Before her unexpected death, the 'South China Morning Post' reported in July 1997: "Princess Diana will visit Hong Kong in September (1997), the first member of the British Royal family to do so since the handover. She will arrive from Singapore to open the Bereavement Counselling and Community Education Resource Centre in Shamshuipo on September 25. Later that night she will be guest of honor at a gala dinner for the Society for the Promotion of Hospice Care at the Grand Hyatt Hotel. About 350 people are expected to be invited to the dinner, which will include a fashion show.

"It is believed the Princess - chosen for her previous involvement in hospice work - asked to visit the bereavement center in Lai Kok Estate to meet the patients and carers before making a speech about the hospice society's work at the dinner. Details have yet to be confirmed and it was not known last night (back in July 1997) where the Princess would stay. The Mandarin Oriental was her base on her last visit in April 1995 when she supported the Cancer Fund and the Leprosy Mission and visited Youth Outreach, the Society for Aid and Rehabilitation of Drug Addicts centre on Shek Kwu Chau, and Eastern Hospital. She also found time to see the final of the Salem Open tennis tournament."

Landon Jones of 'People' magazine believed, "Her impact is not brick and mortar. I mean, her impact is not the wing of the hospital that named after her or whose fund is raised in her name. Her impact is really is in the hearts of the doctors and nurses and patients who were in the hospital."

Mike Whitlam of the British Red Cross remembered, "She was incredibly charismatic. I defy anybody to say they have met her and not being bowled over by her. The charisma that she just oozes. It was one particular case where a multinational who we might've been trying to court for 6 years and not being very successful, suddenly decided they like to support us. So she really has the ability to attract ordinary people, people who are in position of authority and the media and that combination is dynamite for a charity."  

Graydon Carter of 'Vanity Fair' offered, "At 'Vanity Fair' Diana was, you know, an icon of a period in time, was an international symbol, you know the likes of which you get, you know, maybe 3 or 4 times a century. Nobody knows anything about who does and doesn't sell but when she was alive she sold."

In April 1997, Associated Press reported: "For much of its 150-year colonial era, Hong Kong society was dominated by a pecking order based on money, class and being British. Then in the 1980s, a social revolution swept Hong Kong. Wealthy Hong Kong Chinese eclipsed the Old World, British and European establishment to become the big partygoers, charity donors and fodder for gossip columns and society pages. Will the social scene change when China took over control of Hong Kong on July 1 1997?
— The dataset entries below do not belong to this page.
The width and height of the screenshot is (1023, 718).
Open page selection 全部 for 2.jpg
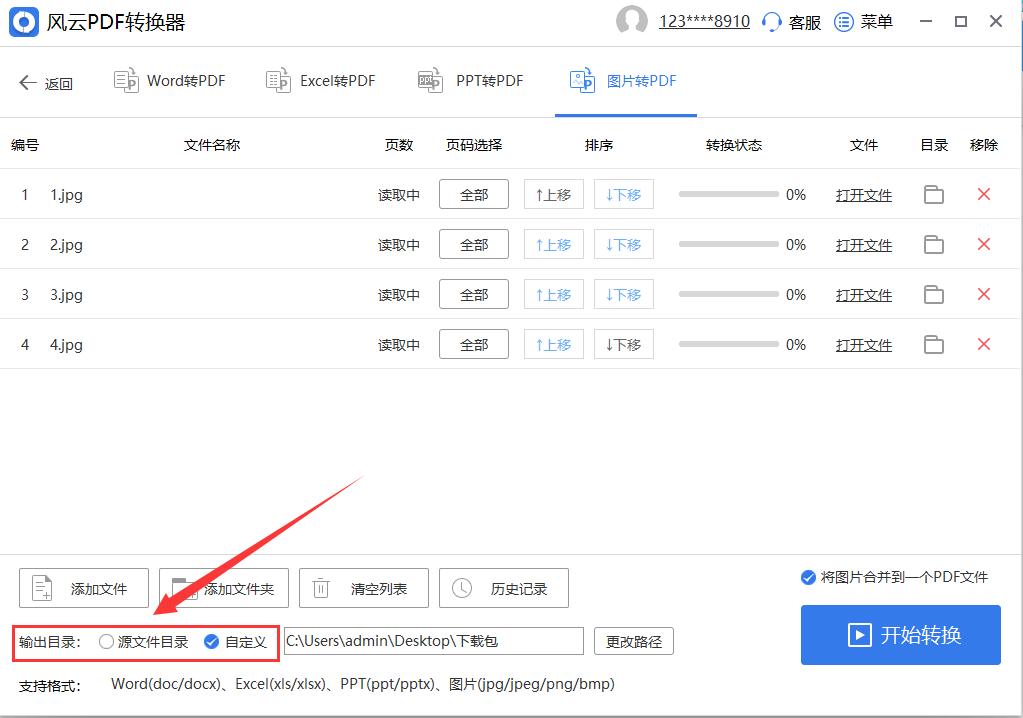click(473, 244)
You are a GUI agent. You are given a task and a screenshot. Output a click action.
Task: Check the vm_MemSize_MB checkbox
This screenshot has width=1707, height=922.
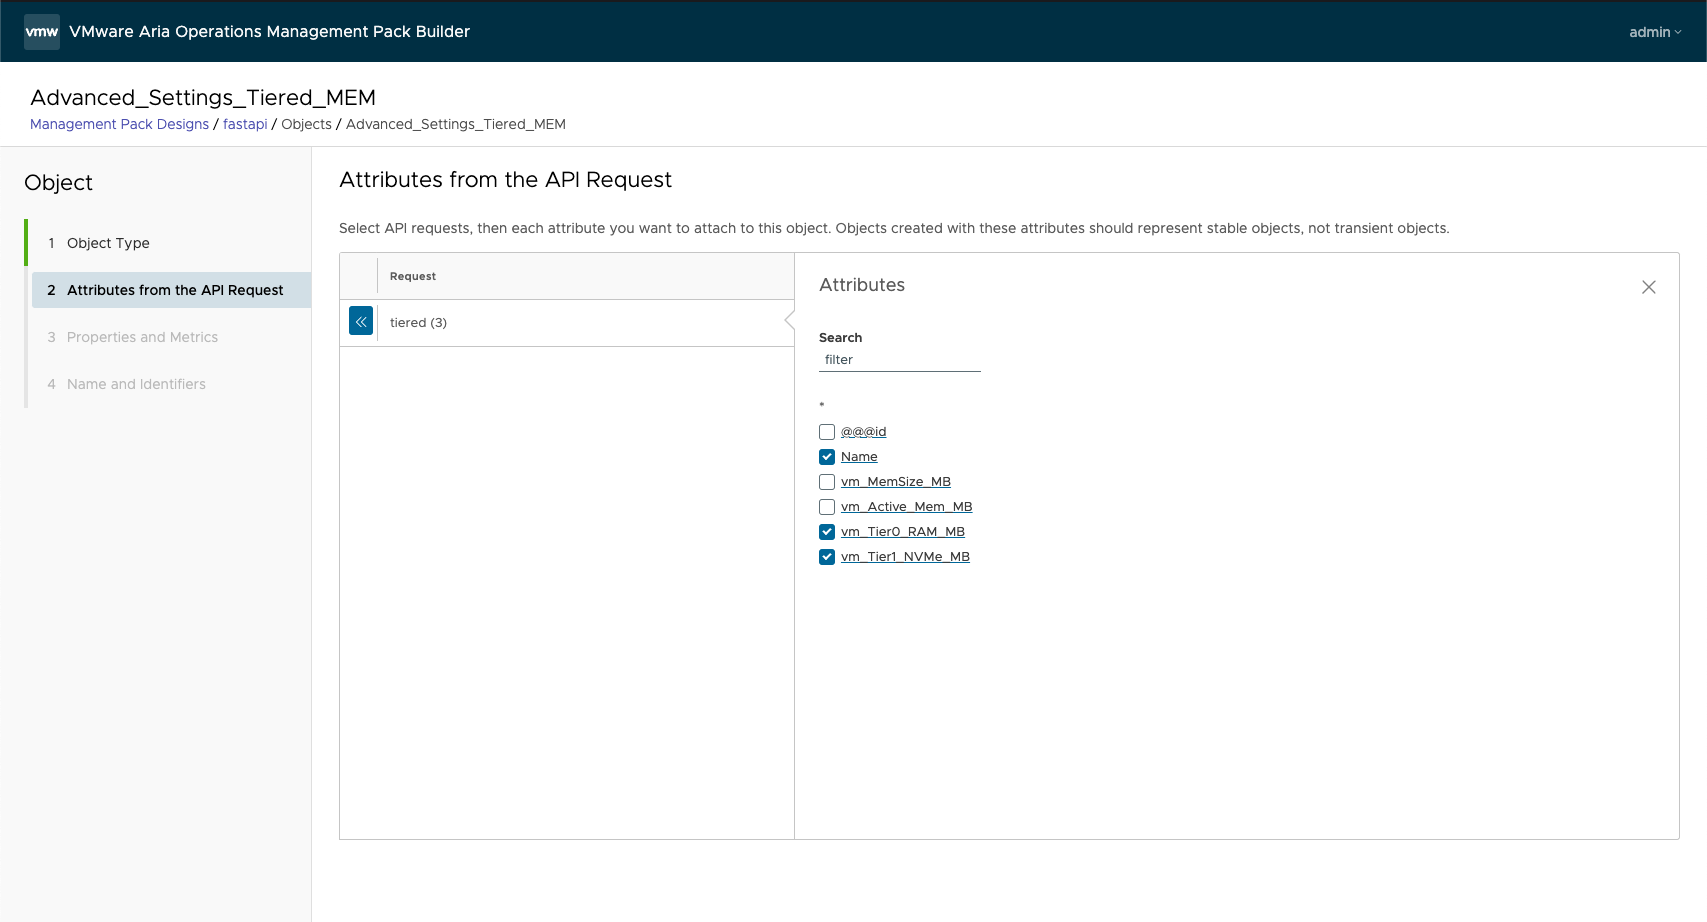827,482
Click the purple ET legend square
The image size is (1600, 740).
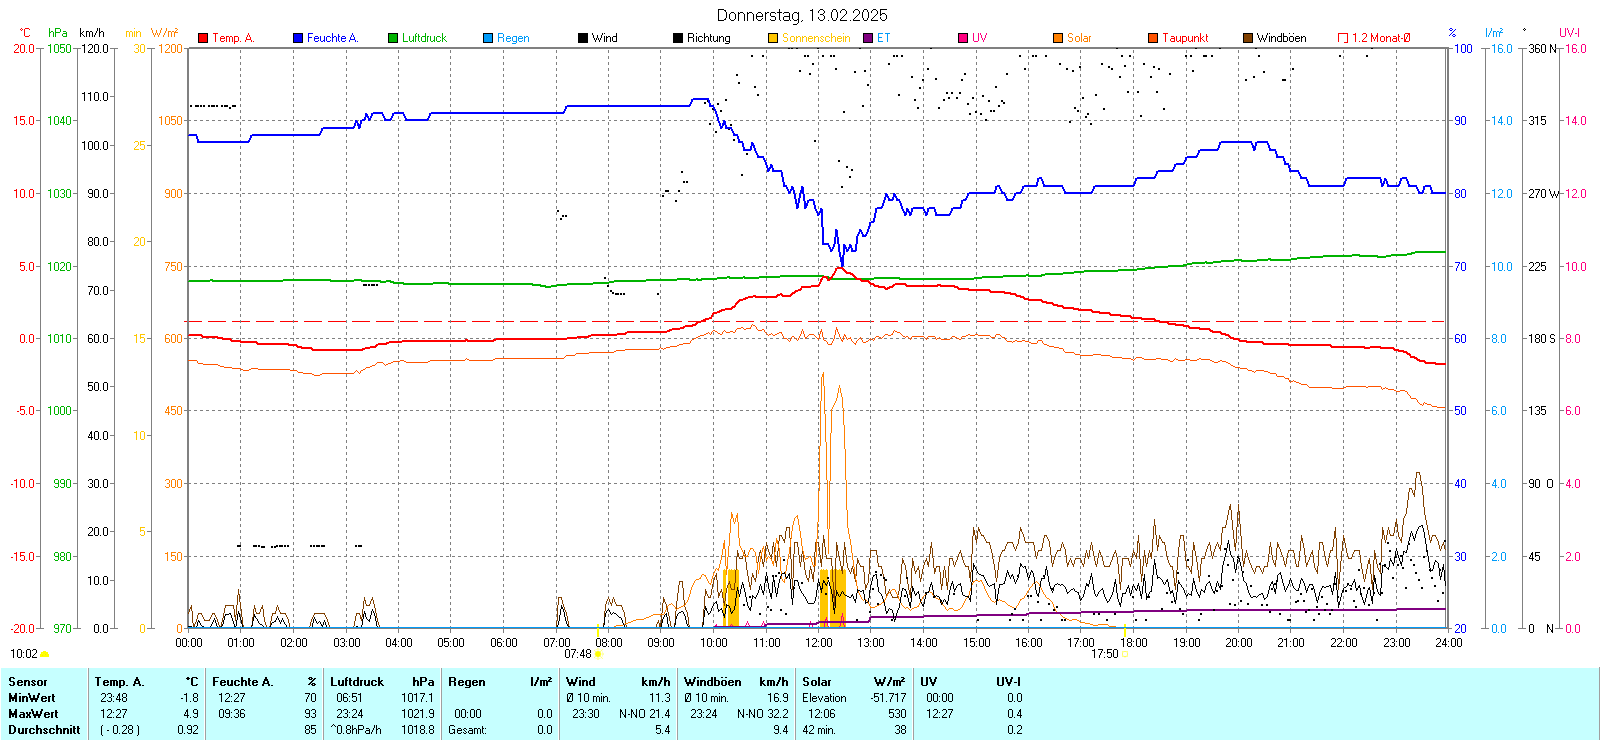(868, 38)
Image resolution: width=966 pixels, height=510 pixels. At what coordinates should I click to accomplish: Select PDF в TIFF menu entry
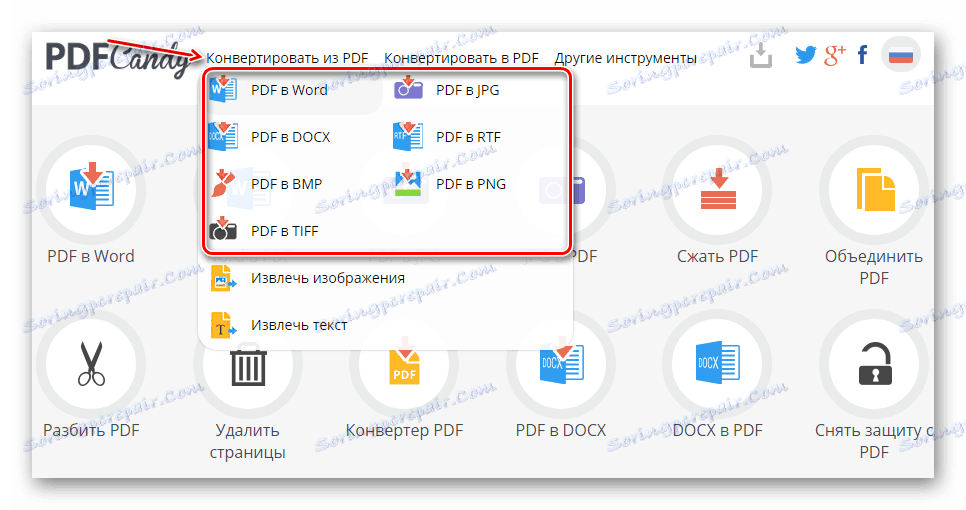[285, 231]
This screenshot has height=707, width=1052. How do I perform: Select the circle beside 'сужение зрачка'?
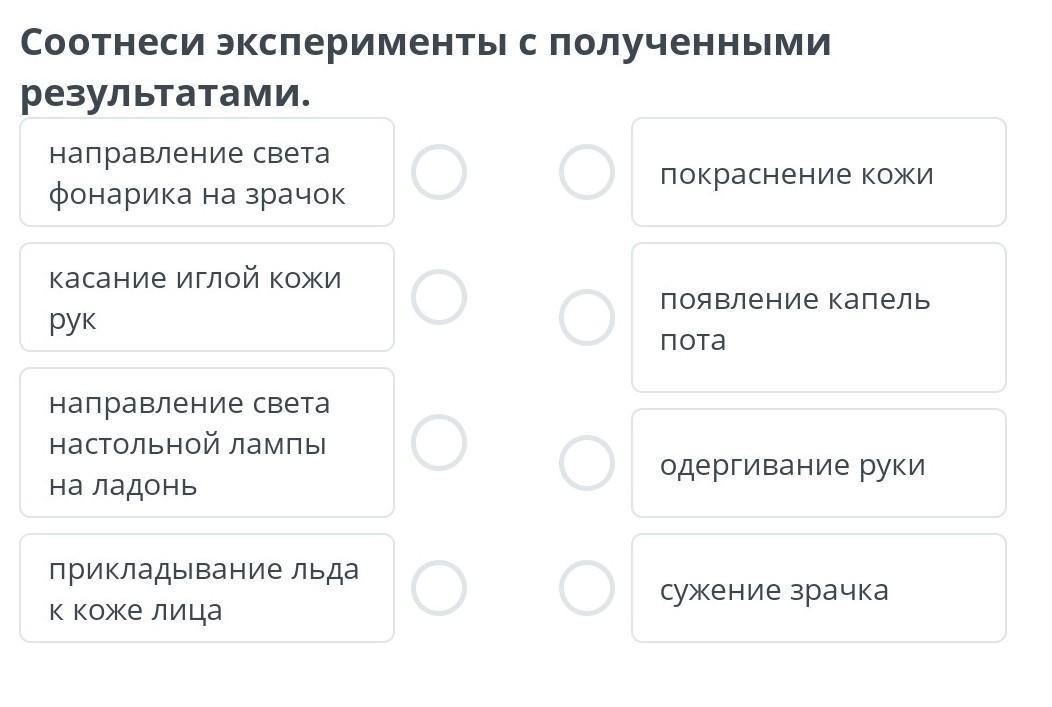point(586,588)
Barrister Ong Chin Huat: "Will it be politically correct for the Chinese to be seen partying, to be gracing the social pages of (the 'Hong Kong Tatler'), to keep guzzling champagne, nibbling on caviar?" Jewelry designer Kai-Yin Lo: "I find with the Chinese influence, it's dinner for a purpose. I feel there is not so easy a spirit of communication. There is guanxi (building a network of mutually beneficial relationships), guanxi, guanxi."

In 1987, the British Governor was the socialite's most prized guest of honor. Today (in 1997) it’s Tung Chee-hwa, shipping tycoon. David Tang: "Dinner will get more boring, ironically because of capitalism and communism – both monotonous! More women are more conscious of what Mrs. Wong next door is wearing for what dinner or ball. And men are more conscious of their pecking order in terms of bank balances." Rosemary Inglis' family lived in Hong Kong for 4 generations: "It's a real reversal. If anything now (in 1997), it's the Chinese nouveaux riches who are taking over and a sprinkling of Europeans who are trying to keep up."